***** Dataset
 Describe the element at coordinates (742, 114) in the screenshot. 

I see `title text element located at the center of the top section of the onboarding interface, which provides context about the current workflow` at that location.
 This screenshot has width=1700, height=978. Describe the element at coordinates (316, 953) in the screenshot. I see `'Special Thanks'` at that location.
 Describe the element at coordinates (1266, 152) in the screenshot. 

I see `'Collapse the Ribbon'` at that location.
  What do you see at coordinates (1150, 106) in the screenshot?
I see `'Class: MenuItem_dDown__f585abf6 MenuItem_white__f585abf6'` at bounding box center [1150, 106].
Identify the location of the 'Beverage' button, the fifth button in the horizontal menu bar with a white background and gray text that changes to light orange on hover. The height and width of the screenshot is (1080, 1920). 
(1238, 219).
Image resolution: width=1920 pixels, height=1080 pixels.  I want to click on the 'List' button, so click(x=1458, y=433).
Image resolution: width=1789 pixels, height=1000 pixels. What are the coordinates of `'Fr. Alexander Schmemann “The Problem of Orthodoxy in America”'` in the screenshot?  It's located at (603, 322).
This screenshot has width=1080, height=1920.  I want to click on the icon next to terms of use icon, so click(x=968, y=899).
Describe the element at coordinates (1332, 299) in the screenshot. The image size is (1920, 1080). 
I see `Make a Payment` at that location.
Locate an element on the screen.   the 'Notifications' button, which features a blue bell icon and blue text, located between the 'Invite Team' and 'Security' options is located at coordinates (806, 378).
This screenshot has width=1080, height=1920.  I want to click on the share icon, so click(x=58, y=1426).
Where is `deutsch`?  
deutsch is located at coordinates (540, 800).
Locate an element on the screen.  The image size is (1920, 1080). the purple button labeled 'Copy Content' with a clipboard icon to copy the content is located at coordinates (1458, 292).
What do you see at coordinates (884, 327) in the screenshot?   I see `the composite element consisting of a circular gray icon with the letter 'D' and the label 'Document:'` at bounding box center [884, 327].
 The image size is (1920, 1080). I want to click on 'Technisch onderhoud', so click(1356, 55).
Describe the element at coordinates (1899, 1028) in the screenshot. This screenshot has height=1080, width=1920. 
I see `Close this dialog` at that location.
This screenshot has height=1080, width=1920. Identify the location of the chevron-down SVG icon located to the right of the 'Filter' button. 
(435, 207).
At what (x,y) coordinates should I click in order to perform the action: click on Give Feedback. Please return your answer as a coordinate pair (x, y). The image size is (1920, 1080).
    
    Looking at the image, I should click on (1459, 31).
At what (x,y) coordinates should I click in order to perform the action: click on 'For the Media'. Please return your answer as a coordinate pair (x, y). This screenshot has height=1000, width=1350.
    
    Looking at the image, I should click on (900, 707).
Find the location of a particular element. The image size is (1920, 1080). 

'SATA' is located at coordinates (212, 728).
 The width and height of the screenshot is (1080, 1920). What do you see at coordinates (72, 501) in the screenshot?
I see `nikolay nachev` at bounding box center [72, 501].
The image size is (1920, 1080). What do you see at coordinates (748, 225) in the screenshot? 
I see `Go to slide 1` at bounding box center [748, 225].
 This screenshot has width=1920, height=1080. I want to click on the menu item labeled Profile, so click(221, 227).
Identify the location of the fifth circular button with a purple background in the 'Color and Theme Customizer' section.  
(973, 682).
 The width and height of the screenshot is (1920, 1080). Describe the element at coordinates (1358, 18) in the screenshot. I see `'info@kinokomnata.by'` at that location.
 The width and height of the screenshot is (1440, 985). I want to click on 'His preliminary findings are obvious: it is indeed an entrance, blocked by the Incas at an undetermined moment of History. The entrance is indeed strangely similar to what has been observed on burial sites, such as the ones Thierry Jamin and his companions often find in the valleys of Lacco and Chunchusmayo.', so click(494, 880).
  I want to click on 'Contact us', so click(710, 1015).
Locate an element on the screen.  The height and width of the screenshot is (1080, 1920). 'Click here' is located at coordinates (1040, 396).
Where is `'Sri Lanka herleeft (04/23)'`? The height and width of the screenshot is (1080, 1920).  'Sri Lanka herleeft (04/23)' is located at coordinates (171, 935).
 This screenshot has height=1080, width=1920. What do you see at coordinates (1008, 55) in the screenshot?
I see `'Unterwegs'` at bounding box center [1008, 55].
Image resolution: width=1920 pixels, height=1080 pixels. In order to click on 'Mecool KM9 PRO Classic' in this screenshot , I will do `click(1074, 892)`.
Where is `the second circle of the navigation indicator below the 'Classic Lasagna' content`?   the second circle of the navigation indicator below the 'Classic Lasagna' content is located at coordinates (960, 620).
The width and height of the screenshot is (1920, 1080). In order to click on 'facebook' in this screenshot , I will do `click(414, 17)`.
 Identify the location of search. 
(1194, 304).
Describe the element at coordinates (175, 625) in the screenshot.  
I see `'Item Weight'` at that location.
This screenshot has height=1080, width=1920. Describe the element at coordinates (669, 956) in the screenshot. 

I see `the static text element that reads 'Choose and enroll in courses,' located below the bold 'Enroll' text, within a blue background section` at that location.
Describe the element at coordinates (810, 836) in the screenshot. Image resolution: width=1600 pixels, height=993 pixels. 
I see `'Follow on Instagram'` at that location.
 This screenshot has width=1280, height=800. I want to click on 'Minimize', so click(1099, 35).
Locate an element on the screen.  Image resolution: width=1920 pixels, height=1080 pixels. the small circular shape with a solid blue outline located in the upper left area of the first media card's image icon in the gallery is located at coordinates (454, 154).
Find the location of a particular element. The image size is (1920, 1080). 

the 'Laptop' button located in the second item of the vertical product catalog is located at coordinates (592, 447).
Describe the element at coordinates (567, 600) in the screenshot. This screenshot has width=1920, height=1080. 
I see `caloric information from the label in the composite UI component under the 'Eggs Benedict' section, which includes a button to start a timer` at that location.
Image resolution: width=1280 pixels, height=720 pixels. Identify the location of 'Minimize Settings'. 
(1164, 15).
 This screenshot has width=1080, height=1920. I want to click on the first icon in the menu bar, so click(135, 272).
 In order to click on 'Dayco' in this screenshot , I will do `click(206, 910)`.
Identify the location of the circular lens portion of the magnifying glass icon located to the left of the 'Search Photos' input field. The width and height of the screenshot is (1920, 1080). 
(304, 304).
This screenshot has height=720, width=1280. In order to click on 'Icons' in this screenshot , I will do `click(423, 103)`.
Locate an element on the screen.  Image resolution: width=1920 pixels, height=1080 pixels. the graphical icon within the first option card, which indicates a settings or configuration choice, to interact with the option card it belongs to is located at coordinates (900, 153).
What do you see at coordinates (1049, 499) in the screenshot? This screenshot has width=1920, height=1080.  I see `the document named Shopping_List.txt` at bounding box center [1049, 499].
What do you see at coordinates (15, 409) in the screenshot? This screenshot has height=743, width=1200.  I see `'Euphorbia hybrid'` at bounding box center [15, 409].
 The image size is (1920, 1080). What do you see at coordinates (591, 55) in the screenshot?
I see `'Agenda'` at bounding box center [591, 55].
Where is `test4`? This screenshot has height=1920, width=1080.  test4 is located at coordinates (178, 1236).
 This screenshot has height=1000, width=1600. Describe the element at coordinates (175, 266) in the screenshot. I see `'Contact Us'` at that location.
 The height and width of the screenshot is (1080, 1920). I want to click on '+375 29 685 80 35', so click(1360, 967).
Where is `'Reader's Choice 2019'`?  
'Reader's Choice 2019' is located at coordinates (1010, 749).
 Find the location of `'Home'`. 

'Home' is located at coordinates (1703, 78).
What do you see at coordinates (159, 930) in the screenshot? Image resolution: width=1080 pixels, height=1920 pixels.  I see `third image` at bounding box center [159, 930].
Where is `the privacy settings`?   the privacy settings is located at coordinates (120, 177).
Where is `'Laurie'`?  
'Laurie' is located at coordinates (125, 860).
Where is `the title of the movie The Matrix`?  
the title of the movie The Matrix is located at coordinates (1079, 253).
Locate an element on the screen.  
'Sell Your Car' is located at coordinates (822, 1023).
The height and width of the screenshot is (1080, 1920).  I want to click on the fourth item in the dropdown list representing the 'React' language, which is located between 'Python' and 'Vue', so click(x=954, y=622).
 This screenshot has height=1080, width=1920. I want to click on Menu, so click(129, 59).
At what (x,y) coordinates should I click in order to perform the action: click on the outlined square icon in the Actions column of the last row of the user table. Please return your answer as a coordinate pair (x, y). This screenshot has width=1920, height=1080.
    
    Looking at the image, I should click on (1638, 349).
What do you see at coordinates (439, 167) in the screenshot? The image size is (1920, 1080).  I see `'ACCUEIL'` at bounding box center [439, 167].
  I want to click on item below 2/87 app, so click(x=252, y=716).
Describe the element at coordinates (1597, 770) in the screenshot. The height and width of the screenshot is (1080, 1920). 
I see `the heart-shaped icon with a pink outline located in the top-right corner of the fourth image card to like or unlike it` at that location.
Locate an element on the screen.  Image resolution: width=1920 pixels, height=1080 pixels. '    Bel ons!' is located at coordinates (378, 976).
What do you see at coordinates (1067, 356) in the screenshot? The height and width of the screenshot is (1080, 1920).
**********
## Set problem
Set down the records exactly as they appear, from the line containing "This screenshot has height=1080, width=1920. Identify" through the line containing "This screenshot has width=1920, height=1080. I", including both of those lines.

## Output of the task
This screenshot has height=1080, width=1920. Identify the location of the chevron-down SVG icon located to the right of the 'Filter' button. 
(435, 207).
At what (x,y) coordinates should I click in order to perform the action: click on Give Feedback. Please return your answer as a coordinate pair (x, y). The image size is (1920, 1080).
    
    Looking at the image, I should click on (1459, 31).
At what (x,y) coordinates should I click in order to perform the action: click on 'For the Media'. Please return your answer as a coordinate pair (x, y). This screenshot has height=1000, width=1350.
    
    Looking at the image, I should click on (900, 707).
Find the location of a particular element. The image size is (1920, 1080). 

'SATA' is located at coordinates (212, 728).
 The width and height of the screenshot is (1080, 1920). What do you see at coordinates (72, 501) in the screenshot?
I see `nikolay nachev` at bounding box center [72, 501].
The image size is (1920, 1080). What do you see at coordinates (748, 225) in the screenshot? 
I see `Go to slide 1` at bounding box center [748, 225].
 This screenshot has width=1920, height=1080. I want to click on the menu item labeled Profile, so click(221, 227).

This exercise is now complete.